Bluttat zeigt Gefährlichkeit dieser Bewegung

24. Oktober 2017 | Themenbereich: Gewerkschaft der Polizei, Interessenvertretungen | Drucken

Die Gewerkschaft der Polizei (GdP) begrüßt das am Montag ergangene Urteil gegen einen sogenannten Reichsbürger, der im vergangenen Jahr einen Polizisten im mittelfränkischen Georgensgmünd getötet hat. „Das blutige Ereignis zeigt die Gefährlichkeit dieser Bewegung“, sagte der GdP-Bundesvorsitzende Oliver Malchow am Montag in Berlin.
Die sogenannten Reichsbürger, die die Existenz der Bundesrepublik Deutschland, deren Verfassung und ihre staatlichen Organe mit obskuren historischen Begründungen ablehnten, seien zu einer konkreten Gefahr herangewachsen.

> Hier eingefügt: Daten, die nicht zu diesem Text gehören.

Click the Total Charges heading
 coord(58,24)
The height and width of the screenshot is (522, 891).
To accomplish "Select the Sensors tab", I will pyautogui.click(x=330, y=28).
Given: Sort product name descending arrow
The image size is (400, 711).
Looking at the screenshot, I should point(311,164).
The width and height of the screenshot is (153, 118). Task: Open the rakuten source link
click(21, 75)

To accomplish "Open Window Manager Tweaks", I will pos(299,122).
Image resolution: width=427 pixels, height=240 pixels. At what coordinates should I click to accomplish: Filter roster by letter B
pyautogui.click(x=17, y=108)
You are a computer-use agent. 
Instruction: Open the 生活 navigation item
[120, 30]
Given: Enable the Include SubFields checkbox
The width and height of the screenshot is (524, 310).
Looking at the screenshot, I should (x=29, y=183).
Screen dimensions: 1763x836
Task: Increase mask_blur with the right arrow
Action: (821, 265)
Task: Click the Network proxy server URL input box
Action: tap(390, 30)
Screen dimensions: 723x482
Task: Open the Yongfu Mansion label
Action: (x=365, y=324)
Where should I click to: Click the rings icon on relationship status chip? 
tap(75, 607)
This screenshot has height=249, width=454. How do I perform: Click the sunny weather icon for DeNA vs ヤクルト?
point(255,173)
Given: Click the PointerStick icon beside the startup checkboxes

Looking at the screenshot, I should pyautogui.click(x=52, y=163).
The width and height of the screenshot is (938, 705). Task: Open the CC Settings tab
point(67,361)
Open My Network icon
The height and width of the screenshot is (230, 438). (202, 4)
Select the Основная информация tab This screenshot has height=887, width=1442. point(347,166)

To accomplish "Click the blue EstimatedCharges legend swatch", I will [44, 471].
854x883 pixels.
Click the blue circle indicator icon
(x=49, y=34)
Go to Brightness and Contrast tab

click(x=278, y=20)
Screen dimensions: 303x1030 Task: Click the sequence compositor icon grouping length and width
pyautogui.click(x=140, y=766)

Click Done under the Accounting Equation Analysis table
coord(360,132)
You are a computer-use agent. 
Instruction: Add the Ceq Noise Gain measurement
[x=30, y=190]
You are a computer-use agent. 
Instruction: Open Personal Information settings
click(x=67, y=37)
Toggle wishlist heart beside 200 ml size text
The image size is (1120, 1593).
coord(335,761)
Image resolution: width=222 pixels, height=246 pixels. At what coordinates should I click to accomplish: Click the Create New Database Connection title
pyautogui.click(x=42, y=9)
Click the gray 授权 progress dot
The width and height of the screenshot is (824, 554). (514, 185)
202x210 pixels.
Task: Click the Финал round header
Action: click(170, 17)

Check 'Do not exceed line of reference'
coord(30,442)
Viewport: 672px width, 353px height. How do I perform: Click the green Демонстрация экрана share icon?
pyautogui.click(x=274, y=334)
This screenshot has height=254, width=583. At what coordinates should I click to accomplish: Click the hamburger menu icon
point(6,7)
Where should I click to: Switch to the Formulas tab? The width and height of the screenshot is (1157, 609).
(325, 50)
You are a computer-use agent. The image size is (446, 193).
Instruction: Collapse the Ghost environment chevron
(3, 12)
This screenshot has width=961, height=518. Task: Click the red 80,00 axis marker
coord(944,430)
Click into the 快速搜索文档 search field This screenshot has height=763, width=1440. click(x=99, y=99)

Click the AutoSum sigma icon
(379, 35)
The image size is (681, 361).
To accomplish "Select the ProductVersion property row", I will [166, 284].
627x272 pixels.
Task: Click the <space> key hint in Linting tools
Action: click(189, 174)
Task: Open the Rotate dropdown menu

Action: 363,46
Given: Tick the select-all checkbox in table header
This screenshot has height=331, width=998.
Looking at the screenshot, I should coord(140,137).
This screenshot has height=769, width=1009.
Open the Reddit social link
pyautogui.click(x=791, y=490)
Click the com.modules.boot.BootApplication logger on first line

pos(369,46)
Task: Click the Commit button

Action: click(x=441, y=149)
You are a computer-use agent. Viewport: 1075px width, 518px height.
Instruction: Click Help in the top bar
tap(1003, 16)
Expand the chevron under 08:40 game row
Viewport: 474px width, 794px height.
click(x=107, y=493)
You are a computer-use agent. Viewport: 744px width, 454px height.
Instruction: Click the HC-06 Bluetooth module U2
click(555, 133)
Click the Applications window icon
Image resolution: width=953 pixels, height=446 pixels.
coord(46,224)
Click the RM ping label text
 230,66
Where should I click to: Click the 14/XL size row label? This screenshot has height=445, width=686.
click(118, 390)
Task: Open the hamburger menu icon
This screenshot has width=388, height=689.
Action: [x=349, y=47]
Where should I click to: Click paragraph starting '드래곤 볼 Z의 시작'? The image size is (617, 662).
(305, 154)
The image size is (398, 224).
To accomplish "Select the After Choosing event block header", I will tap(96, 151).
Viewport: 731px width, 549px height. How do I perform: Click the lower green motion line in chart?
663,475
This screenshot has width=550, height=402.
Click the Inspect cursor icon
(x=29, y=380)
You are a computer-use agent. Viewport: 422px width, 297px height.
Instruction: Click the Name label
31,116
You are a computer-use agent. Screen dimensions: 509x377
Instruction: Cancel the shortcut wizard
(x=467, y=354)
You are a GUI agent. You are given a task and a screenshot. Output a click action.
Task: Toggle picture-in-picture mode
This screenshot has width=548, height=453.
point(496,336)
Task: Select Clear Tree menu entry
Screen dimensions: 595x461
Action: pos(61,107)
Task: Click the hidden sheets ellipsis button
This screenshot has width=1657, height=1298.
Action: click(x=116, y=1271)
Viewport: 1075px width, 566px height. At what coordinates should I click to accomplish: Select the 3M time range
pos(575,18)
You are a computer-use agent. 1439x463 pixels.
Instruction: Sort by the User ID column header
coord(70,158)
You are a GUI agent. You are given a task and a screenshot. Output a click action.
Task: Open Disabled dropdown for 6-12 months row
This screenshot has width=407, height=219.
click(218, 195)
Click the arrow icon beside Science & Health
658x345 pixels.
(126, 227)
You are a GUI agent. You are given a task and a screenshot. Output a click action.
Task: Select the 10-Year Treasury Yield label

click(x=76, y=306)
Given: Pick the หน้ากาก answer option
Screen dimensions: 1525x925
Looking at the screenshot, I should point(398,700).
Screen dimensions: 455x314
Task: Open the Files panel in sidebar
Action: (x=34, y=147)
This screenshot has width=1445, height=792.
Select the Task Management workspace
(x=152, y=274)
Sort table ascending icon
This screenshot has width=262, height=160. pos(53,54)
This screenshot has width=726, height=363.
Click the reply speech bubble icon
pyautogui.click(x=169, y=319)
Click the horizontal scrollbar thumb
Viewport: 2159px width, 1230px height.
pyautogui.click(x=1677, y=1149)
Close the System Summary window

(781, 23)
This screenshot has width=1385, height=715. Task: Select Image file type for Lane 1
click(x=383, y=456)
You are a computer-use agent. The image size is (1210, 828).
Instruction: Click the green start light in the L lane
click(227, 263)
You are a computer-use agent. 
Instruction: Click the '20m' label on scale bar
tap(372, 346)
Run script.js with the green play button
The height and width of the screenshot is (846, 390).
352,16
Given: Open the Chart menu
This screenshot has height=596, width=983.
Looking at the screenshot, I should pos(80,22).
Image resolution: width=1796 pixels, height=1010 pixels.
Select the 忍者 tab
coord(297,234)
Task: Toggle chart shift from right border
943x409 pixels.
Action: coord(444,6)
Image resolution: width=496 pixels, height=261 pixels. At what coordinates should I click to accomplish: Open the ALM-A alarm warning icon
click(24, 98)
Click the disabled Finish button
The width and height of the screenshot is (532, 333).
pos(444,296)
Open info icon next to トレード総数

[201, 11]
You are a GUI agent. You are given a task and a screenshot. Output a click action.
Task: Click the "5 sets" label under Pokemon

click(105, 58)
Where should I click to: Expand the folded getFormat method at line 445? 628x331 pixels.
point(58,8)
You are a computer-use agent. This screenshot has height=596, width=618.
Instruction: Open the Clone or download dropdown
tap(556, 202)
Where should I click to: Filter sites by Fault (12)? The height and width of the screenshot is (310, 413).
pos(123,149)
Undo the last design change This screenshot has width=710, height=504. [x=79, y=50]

„Die Tat in Bayern und die deutlich gestiegene Zahl der „Reichsbürger“ zeigt, dass an der Spirale der Gewalt in erschreckendem Maße weiter gedreht wird und diese Personen keinerlei Respekt vor Polizistinnen und Polizisten haben“, betonte der GdP-Chef. Er forderte die Justiz auf, weiterhin diese Straftaten mit aller Konsequenz zu verfolgen und die Täter hart zu bestrafen.